Writer-Directors: Albert and David Maysles and Charlotte Zwerin
Stars: Paul “The Badger” Brennan, Charles “The Gipper” McDevitt, James “The Rabbit” Baker, Raymond “The Bull” Martos
The Story: Four increasingly desperate door-to-door bible salesmen bluff their way into working-class homes, trying to get wary housewives to buy a deluxe $50 bible on the installment plan.

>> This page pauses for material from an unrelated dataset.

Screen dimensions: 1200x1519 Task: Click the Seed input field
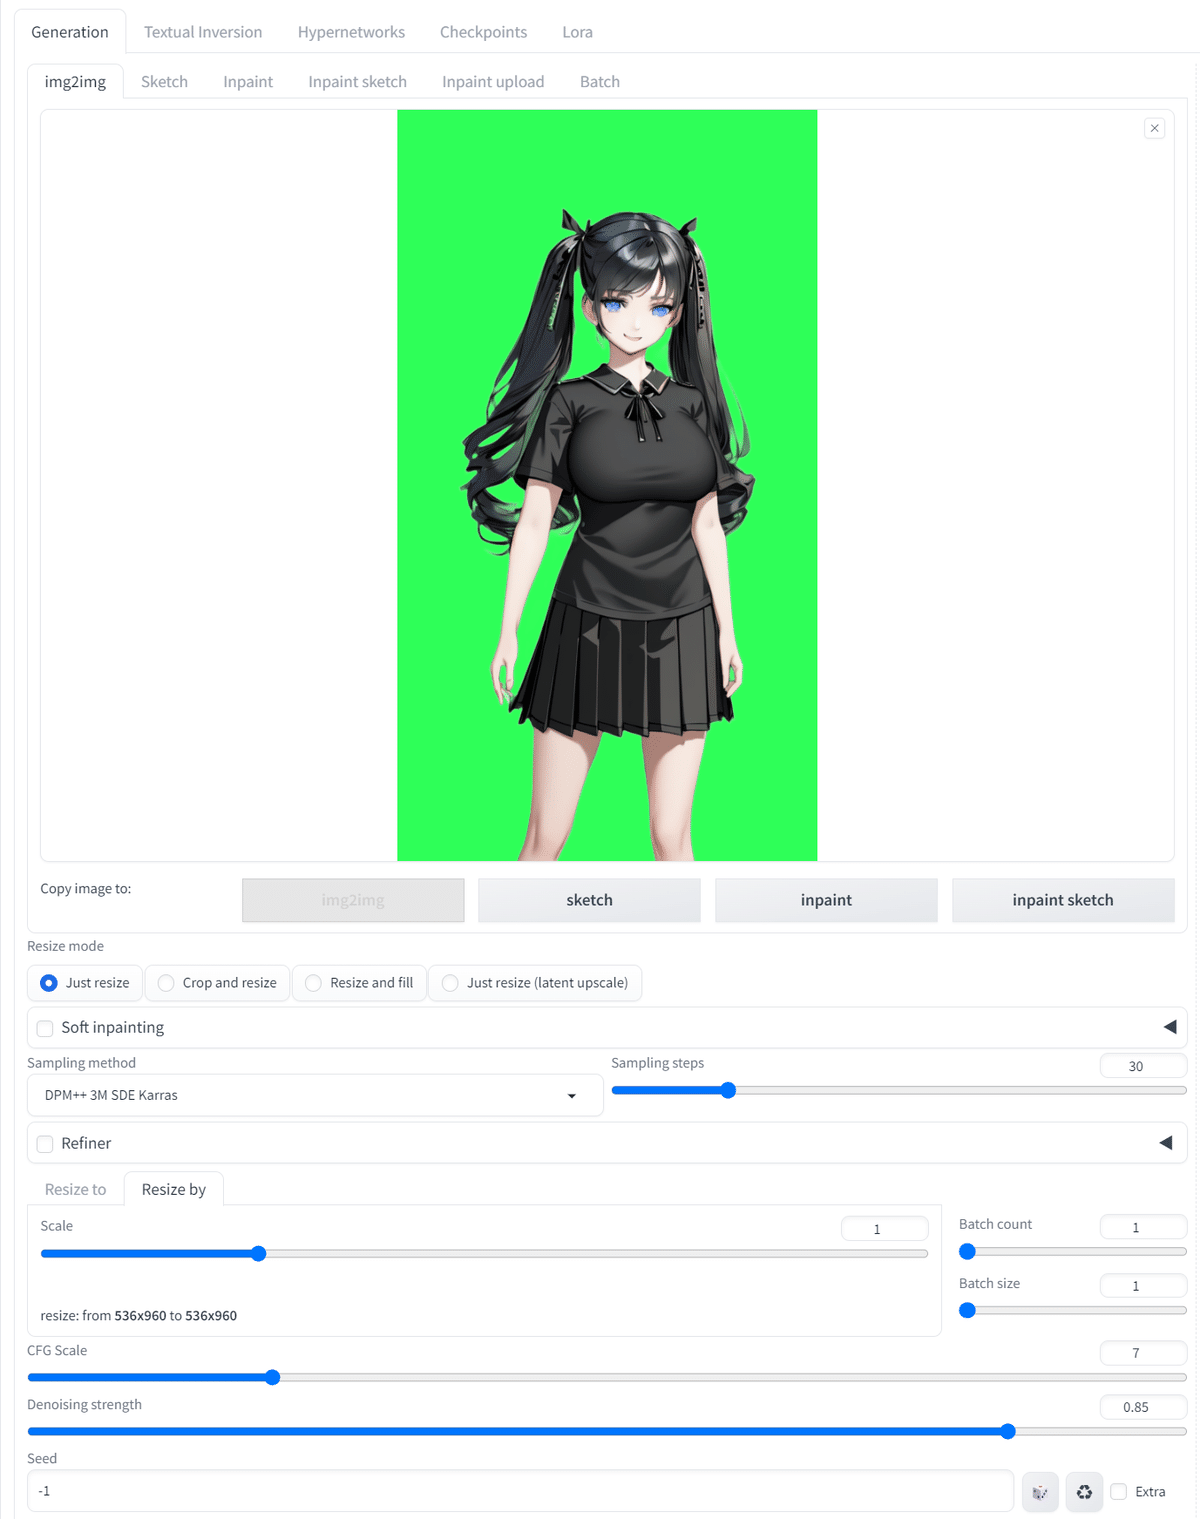tap(520, 1491)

How it Came to be Underrated: This is one of the most influential documentaries ever made, but most DVD renters wouldn’t know anything about that. You can still get people to watch 60s verite classics like Don’t Look Back or Monterey Pop today, but the non-musical verites don’t get watched enough.
Why It’s Great:
- This was an amazing new way to make documentaries, not based around a subject but around characters, just like a real movie. Though the “verite” movement stressed reality, eschewing voiceover or interviews, the Maysles and Zwerin unashamedly shape their footage into a traditional narrative, with winners and losers and villains and narrative arcs.
- Former TV news cinematographer Albert built his own camera and had a genius for getting heartbreaking Hopper-esque compositions on the fly.

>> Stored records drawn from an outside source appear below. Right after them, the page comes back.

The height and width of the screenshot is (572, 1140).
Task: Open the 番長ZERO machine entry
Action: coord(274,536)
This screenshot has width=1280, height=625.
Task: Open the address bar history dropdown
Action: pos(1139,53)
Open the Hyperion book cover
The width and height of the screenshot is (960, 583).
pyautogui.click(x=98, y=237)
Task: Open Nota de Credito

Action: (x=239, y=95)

- We aren’t sure that we approve of these guys, but they become very sympathetic in comparison to their cold-blooded, glad-handing boss, who rides them hard and doesn’t want to hear any excuses. In my favorite scene, the boss blithely leads them through a role-play to show how easy it is. As soon as the salesmen get to role-play the reluctant customer, they revel in the chance to humiliate their boss with every baffling refusal they’ve ever heard. He doesn’t appreciate it.
- What makes this such an amazing document is the chance to hear the lost language of sales. The trick of the sale is to create verbal traps where every question demands a positive answer: “Can you see where this would help the family?” “Can you see where this would be a gain to you?” It’s both painful and lyrical to hear.
If You Like This, You Should Also Check Out: The Maysles’ next two docs are justifiably famous: Gimme Shelter documented the Rolling Stones’ disaster at Altamont and Grey Gardens showcased Jackie O’s crazy relatives, but if you get a chance, you should also track down their incisive early profiles: Showman, A Visit with Truman Capote, and Meet Marlon Brando.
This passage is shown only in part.